Thursday, July 3, 2008

Lead Paint Cinch


Yesterday was a good day for justice in Rhode Island, where the state Supreme Court stopped cold an attempt to turn lead paint into the next tobacco or asbestos.


The 4-0 ruling overturned a 2006 jury verdict that was the first court decision swallowing the theory that lead paint is a "public nuisance." Under that legal reasoning, the state claimed lead paint harmed public health – and companies that once made the product could be held liable whether or not there was even an injured party.

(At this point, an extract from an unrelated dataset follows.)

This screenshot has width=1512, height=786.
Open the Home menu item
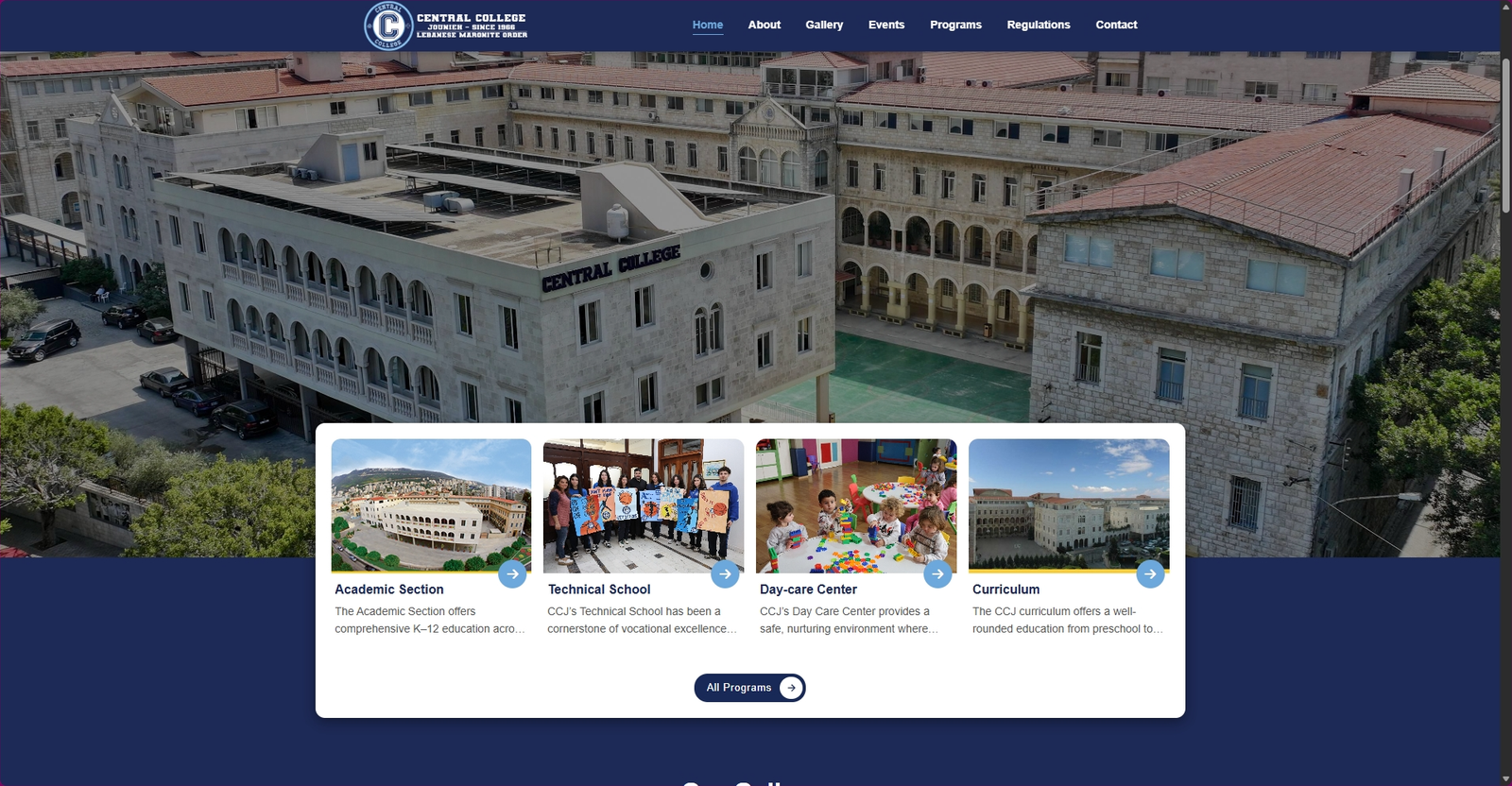click(x=708, y=25)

Writing for the court, Chief Justice Frank Williams explained that "the state has not and cannot allege any set of facts to support its public nuisance claim." When the case came before the court in May, Justice Paul Suttell compared the state's argument to the story of Seven Blind Men and an Elephant – some of the pieces may make sense, but none of them add up to a coherent whole.


The lead paint as "nuisance" theory was ginned up by Motley Rice, the South Carolina firm famous for its tobacco shakedowns. The law firm found a partner in then-Rhode Island Attorney General (and now U.S. Democratic Senator) Sheldon Whitehouse, who brought the first lead nuisance suit in the country. The theory was picked up by current AG Patrick Lynch, who has worked hand-in-wallet with Motley Rice and others, dishing them a contingency contract worth 16.67% of any settlement.


Yesterday's decision should deny them that jackpot injustice. But the cost of fighting these suits over nearly a decade has still been steep for the three paint company defendants. Sherwin-Williams Co. saw its stock plummet after the 2006 verdict, erasing about $1.8 billion in market cap, a third of its value at the time. The British "loser pays" rule is designed to deter precisely this kind of legal abuse by making the loser pay for bringing frivolous cases.


Yesterday's ruling should help guide states like California and Ohio where lead-paint cases are pending. The decision makes Rhode Island the third state Supreme Court – after New Jersey and Missouri – to reject attempts to use the "public nuisance" theory in lieu of more straightforward product liability litigation.


There's no question that lead paint can be dangerous to children who ingest it, a risk in places where walls are peeling in old and poorly maintained buildings. But there's also no question the risk has declined precipitously. The Centers for Disease Control noted in 2005 that prevention efforts had produced a "dramatic decline" in the number of children with elevated levels of lead in the blood over the past several decades. By 2007, the incidence of lead exposure in Rhode Island children was 1.3% – below the national average.


Yesterday's ruling is good news for paint makers and consumers, and even better news as a rebuke to the plaintiffs bar and its political patrons. Industries that make lawful products should not be held hostage to bogus legal theories whose only purpose is looting honest companies.